Monday, June 7, 2010

Let's all go to the lobby

Remember when movie theatres were actually theatres? When they had only a handful of screens? When they were designed by architects rather than retail design firms? When they blended in with downtown storefronts and facades rather than suburban strip malls and big box commercial developments? When they didn't have arcades and Pizza Huts? When they had unique names instead of brands?

Neither do I. I'm only twenty-three so I don't really remember any of that. But I know it existed. I know there was a time when the movie theatre was a place to dress up for, to appreciate not for its automated ticket kiosks and ample parking, its twelve screens or its 52-speaker surround-sound earthquake machine, but for its sophistication, class, its authentic experience.

It seems now that movie theatres are designed with the same principles as a Walmart Supercentre.

On the other hand, playhouses, God bless them, have for the most part managed to maintain their classic aesthetic. I marvel at stages like the Avon and Festival Theatres in Stratford, the Royal Alexandria, Princess of Wales, and Canon in Toronto. These theatres are still beautiful. And why shouldn't they be? The theatre is an icon of class and cultural sophistication. But so was the cinema once...

What happened?

Even from watching a film like Tarantino's Iglourious Basterds or "The Gum" episode of Seinfeld, I get small glimpses into the cinematic past - before multiplexes and big box-suburbia, before Judd Apatow and Michael Bay pumped audiences full of lowest common denominator-comedy and helicopters at sunset, before the popcorn and drink cost more than the ticket, when movie theatres were still theatres and not retail distributors of movies, butter, and Dance Dance Revolution.

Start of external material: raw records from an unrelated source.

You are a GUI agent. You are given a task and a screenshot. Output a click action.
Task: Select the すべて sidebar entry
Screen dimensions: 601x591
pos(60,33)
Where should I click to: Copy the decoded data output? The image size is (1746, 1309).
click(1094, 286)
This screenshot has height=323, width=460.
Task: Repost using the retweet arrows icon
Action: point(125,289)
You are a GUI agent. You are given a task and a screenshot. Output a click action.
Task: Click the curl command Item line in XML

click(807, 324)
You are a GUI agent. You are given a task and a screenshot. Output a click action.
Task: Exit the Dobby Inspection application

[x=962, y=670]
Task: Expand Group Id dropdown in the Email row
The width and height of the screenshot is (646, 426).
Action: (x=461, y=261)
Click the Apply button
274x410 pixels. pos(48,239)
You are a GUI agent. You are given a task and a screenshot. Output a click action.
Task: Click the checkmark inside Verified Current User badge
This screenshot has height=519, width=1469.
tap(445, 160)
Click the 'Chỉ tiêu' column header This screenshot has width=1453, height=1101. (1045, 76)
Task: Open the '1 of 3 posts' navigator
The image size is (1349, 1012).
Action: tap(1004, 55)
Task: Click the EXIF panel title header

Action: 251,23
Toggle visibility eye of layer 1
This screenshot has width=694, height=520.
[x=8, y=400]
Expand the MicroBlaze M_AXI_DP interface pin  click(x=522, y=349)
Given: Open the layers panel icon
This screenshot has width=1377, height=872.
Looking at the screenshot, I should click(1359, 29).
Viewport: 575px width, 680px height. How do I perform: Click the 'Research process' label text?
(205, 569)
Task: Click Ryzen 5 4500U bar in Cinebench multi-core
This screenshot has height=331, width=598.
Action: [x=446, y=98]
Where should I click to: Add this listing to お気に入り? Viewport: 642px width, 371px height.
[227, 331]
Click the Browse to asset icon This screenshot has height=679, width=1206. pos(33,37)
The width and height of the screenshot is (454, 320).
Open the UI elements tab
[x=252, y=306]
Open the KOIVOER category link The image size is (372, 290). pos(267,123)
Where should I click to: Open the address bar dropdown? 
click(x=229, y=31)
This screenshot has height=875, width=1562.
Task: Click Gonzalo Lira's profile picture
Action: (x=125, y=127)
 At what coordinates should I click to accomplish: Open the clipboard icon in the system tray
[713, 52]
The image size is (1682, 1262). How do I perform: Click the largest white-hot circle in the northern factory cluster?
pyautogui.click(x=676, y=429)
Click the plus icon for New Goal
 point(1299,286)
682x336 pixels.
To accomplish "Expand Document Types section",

Even in today's conglomerated, Wall Street, big-budget, digital-Hollywood, the cinema is still an art. And art needs a proper home. And there is something wrong when paintings still have their galleries, plays still have their theatres, but movies are forcefully-herded into these gaudy, warehouse multiplexes.

In 2010, the prevailing retail model is the Walmart one - high volume, low overhead, cheap product, cheap prices. On your next night out to the movies, ask yourself if your local Cineplex monstrosity is any different.